-- DIRECTION --
Print the entries below word for word, from the line with "The height and width of the screenshot is (1540, 784)." up to and including the line with "Looking at the screenshot, I should 1065,104.", and nothing else.

-- TASK MATERIAL --

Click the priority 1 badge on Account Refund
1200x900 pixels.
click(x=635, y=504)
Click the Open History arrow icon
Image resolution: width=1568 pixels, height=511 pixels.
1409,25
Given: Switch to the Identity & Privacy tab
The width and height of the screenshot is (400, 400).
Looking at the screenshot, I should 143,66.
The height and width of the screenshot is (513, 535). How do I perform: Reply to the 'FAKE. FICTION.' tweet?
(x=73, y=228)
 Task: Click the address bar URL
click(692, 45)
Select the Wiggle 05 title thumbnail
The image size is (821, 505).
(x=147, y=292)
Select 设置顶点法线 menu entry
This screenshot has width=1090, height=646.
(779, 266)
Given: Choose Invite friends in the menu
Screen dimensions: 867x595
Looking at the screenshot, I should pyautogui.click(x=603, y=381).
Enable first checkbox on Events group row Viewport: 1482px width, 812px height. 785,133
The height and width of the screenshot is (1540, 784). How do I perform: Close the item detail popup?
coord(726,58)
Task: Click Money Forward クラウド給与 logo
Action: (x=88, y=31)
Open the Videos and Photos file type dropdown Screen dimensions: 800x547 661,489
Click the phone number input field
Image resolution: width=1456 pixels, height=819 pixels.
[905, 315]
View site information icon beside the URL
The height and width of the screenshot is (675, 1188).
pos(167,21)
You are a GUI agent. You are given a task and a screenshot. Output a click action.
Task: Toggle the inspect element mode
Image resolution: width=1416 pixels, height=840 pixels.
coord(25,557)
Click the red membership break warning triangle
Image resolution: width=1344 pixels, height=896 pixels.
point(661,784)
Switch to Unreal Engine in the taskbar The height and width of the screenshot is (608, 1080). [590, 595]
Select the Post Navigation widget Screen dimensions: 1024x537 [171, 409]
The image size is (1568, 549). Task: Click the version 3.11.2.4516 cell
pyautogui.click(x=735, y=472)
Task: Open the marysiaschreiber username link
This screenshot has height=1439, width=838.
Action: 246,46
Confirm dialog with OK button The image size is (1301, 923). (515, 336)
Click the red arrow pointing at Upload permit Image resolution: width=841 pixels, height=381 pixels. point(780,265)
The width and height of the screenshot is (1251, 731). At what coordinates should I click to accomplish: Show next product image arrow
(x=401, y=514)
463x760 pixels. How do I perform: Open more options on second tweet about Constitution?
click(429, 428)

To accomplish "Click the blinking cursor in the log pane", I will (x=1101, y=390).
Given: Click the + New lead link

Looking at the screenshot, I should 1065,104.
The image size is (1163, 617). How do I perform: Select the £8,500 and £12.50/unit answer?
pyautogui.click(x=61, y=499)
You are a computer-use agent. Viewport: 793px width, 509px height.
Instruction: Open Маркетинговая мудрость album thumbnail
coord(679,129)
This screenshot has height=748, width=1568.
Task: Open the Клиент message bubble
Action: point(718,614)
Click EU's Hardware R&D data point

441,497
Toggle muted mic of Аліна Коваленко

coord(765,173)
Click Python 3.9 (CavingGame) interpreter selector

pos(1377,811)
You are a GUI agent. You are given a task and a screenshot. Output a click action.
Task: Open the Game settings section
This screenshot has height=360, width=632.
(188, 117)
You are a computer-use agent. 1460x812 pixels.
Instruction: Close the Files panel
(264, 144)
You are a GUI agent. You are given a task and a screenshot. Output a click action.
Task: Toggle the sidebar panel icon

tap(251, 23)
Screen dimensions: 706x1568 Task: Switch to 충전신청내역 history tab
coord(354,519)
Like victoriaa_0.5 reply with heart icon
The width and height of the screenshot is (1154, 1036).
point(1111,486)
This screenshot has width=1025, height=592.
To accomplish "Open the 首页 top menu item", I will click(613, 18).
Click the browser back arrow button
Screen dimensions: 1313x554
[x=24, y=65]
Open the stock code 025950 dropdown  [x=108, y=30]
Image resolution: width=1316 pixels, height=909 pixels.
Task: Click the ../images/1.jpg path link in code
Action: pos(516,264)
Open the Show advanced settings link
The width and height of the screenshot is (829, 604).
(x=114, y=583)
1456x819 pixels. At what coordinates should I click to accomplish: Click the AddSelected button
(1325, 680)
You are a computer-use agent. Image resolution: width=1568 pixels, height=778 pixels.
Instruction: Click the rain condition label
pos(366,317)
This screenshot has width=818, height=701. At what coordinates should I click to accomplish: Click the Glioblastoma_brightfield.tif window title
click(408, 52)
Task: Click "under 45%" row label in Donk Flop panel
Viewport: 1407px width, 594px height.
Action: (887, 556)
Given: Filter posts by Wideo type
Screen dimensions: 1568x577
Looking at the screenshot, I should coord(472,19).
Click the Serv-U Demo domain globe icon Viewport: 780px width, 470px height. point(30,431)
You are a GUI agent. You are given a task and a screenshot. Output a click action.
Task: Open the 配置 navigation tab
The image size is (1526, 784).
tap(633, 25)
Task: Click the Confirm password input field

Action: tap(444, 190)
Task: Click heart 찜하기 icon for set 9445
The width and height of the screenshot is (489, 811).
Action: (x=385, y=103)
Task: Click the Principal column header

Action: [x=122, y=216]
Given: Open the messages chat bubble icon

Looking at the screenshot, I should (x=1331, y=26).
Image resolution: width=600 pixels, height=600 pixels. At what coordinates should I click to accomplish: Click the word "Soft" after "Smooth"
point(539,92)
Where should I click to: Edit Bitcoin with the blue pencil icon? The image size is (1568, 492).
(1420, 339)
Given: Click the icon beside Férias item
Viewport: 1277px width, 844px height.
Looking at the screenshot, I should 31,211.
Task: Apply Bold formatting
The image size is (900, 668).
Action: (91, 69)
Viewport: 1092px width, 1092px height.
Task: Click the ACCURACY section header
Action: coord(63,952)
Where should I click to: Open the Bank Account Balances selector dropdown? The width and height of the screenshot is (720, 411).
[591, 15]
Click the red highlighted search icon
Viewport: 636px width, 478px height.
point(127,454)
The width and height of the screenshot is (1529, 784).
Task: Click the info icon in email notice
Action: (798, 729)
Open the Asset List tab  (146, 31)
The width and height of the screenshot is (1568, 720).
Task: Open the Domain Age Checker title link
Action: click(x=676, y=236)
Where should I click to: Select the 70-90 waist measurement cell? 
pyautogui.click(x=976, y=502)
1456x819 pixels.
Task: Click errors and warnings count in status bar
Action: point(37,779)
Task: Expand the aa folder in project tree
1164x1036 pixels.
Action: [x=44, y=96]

-- ANSWER TO THIS TASK --
The height and width of the screenshot is (1540, 784). How do I perform: Close the item detail popup?
coord(726,58)
Task: Click Money Forward クラウド給与 logo
Action: (x=88, y=31)
Open the Videos and Photos file type dropdown Screen dimensions: 800x547 661,489
Click the phone number input field
Image resolution: width=1456 pixels, height=819 pixels.
[905, 315]
View site information icon beside the URL
The height and width of the screenshot is (675, 1188).
pos(167,21)
You are a GUI agent. You are given a task and a screenshot. Output a click action.
Task: Toggle the inspect element mode
Image resolution: width=1416 pixels, height=840 pixels.
coord(25,557)
Click the red membership break warning triangle
Image resolution: width=1344 pixels, height=896 pixels.
point(661,784)
Switch to Unreal Engine in the taskbar The height and width of the screenshot is (608, 1080). [590, 595]
Select the Post Navigation widget Screen dimensions: 1024x537 [171, 409]
The image size is (1568, 549). Task: Click the version 3.11.2.4516 cell
pyautogui.click(x=735, y=472)
Task: Open the marysiaschreiber username link
This screenshot has height=1439, width=838.
Action: 246,46
Confirm dialog with OK button The image size is (1301, 923). (515, 336)
Click the red arrow pointing at Upload permit Image resolution: width=841 pixels, height=381 pixels. point(780,265)
The width and height of the screenshot is (1251, 731). At what coordinates should I click to accomplish: Show next product image arrow
(x=401, y=514)
463x760 pixels. How do I perform: Open more options on second tweet about Constitution?
click(429, 428)

To accomplish "Click the blinking cursor in the log pane", I will (x=1101, y=390).
Given: Click the + New lead link

Looking at the screenshot, I should 1065,104.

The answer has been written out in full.